>> Begin
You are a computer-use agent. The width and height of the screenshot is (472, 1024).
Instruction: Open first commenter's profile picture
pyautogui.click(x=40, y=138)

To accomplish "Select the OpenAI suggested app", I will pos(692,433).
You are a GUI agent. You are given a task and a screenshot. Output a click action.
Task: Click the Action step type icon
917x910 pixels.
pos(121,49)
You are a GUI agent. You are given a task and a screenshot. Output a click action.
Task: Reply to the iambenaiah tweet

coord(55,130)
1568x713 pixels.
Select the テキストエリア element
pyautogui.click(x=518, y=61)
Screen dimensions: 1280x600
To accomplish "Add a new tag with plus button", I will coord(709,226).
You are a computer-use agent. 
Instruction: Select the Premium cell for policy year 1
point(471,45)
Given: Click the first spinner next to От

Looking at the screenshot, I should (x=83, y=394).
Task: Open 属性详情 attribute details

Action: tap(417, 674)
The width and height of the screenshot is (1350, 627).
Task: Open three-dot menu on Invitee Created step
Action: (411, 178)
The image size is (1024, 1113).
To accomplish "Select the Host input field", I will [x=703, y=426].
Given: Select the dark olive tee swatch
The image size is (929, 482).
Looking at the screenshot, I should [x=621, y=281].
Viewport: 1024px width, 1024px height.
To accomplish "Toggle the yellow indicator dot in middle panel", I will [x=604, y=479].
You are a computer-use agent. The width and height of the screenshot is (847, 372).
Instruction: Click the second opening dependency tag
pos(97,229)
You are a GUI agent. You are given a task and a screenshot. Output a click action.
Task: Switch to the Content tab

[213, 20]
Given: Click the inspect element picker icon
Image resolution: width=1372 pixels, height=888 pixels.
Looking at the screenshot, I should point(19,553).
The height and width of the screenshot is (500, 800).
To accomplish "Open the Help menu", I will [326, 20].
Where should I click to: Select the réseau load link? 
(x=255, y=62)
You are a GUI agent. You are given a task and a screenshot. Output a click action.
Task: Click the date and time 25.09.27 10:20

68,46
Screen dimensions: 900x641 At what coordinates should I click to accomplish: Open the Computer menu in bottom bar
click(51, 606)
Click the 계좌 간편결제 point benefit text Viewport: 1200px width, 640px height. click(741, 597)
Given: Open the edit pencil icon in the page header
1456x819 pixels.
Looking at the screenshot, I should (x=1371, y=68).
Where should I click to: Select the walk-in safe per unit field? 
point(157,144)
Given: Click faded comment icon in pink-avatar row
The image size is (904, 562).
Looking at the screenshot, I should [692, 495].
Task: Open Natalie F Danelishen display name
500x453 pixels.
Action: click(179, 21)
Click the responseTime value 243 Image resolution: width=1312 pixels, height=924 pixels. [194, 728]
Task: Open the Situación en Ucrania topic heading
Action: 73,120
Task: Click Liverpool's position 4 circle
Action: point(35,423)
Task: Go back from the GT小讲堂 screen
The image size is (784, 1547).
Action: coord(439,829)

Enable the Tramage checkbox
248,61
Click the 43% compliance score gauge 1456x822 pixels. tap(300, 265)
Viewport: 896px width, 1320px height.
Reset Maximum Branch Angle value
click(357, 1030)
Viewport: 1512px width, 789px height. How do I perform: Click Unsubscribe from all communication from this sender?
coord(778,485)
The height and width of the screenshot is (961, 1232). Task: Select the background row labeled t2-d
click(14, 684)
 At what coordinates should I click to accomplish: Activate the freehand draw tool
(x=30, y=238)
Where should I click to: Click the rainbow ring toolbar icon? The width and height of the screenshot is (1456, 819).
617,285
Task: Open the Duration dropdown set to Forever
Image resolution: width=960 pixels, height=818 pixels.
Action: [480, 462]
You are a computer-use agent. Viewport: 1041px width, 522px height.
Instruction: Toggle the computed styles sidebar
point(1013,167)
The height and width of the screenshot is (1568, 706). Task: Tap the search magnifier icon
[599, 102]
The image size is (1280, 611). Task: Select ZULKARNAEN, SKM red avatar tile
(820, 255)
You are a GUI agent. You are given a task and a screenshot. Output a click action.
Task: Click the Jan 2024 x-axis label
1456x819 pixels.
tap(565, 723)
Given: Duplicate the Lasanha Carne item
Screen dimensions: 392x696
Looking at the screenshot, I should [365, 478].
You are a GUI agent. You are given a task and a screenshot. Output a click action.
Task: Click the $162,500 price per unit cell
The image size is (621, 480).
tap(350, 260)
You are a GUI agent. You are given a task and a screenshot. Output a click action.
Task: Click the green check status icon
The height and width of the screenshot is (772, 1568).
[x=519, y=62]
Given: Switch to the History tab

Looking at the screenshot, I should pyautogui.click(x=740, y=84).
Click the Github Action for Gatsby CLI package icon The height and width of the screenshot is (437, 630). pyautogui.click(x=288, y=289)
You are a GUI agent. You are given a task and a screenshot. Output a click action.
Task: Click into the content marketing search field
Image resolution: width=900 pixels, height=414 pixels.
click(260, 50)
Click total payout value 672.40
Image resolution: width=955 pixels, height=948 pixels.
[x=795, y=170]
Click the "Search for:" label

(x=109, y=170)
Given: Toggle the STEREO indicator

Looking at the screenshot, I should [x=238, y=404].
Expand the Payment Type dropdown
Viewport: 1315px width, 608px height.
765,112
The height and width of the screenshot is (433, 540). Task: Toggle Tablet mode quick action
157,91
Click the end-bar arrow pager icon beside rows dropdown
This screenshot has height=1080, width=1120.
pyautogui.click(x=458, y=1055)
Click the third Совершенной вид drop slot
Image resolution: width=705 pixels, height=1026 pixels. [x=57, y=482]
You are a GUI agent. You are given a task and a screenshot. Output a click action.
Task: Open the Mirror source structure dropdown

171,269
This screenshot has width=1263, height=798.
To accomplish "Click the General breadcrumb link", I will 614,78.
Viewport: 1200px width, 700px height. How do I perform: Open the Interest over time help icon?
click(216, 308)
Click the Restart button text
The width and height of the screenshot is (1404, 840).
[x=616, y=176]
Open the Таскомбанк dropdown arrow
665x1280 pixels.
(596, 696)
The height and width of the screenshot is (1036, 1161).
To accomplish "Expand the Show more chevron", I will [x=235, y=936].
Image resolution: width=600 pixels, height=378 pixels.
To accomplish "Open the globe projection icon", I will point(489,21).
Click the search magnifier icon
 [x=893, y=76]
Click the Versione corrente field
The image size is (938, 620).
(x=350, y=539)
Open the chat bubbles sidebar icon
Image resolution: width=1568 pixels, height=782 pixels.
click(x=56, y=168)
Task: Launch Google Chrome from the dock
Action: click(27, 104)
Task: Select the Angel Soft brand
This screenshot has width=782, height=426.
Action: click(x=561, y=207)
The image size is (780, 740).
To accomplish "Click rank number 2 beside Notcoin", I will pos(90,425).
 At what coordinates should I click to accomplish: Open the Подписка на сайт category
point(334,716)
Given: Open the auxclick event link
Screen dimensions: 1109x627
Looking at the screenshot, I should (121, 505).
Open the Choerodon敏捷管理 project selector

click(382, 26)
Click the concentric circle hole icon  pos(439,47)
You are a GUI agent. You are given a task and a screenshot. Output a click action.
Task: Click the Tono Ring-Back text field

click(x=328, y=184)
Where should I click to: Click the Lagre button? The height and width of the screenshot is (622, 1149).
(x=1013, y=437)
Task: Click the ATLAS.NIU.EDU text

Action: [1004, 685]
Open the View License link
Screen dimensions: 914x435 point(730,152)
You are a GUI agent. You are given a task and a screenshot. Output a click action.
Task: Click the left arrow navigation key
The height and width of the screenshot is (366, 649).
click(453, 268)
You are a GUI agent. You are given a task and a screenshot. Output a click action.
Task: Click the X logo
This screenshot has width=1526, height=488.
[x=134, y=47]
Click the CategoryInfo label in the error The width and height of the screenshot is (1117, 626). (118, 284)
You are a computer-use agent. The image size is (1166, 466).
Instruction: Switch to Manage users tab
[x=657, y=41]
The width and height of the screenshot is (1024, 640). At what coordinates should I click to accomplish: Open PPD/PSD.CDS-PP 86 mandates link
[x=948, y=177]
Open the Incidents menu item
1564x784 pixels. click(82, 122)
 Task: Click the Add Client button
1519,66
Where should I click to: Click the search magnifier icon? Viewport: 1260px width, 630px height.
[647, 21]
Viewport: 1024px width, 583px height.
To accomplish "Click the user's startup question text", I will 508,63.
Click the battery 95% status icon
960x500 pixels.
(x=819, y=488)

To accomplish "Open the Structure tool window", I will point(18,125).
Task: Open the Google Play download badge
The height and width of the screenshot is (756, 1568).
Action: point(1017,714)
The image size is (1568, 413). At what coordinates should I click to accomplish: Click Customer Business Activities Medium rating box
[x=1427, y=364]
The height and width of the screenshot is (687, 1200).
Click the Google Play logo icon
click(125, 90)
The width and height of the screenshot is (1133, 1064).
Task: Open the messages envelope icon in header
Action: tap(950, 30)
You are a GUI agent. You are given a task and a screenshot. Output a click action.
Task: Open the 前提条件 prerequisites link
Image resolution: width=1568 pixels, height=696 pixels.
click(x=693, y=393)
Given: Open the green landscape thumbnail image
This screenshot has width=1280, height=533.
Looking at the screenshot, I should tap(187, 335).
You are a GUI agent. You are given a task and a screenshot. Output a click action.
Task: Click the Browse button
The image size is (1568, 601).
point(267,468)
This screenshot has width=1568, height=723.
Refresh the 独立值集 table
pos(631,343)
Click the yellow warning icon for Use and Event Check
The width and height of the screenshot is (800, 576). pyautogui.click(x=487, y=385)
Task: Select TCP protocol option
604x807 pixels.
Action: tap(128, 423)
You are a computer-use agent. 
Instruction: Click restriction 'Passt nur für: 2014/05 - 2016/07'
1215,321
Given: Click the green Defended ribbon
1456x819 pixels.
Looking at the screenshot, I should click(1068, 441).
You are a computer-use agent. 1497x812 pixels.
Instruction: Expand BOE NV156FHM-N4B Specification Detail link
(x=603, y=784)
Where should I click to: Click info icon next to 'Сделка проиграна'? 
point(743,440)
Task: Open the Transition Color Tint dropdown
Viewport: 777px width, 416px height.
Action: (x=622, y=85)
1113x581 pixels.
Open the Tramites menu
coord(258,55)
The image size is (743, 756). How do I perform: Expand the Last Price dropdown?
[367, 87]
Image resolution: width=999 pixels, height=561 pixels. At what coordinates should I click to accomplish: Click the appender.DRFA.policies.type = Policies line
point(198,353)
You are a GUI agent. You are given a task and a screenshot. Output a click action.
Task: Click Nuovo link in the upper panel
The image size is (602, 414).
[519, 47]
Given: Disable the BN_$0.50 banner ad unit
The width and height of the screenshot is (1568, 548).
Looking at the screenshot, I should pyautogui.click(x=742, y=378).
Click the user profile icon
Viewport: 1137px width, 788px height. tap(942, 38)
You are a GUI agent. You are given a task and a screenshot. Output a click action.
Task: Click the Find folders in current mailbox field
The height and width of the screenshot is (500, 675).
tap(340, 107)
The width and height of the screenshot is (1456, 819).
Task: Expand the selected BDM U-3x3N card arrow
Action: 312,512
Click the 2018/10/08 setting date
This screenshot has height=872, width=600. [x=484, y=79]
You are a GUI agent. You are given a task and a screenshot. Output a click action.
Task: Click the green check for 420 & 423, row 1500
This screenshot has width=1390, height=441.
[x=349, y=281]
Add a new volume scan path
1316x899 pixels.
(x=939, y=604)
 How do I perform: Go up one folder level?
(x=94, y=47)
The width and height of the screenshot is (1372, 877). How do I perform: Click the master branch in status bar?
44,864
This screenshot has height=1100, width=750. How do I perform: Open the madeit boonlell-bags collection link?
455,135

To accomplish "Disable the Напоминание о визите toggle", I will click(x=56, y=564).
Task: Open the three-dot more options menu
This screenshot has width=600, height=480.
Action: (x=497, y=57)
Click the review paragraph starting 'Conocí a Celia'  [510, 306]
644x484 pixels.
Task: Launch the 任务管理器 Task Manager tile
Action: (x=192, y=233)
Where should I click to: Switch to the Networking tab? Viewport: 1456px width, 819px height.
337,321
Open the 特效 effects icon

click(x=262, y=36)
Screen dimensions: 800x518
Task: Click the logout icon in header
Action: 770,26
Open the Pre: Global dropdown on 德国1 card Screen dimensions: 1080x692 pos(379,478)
>> End
-- What is being asked --
Reproduce verbatim every line from the one containing "Where should I click to: Switch" up to and including the final line of the items.

-- Result for this exercise --
Where should I click to: Switch to the Networking tab? Viewport: 1456px width, 819px height.
337,321
Open the 特效 effects icon

click(x=262, y=36)
Screen dimensions: 800x518
Task: Click the logout icon in header
Action: 770,26
Open the Pre: Global dropdown on 德国1 card Screen dimensions: 1080x692 pos(379,478)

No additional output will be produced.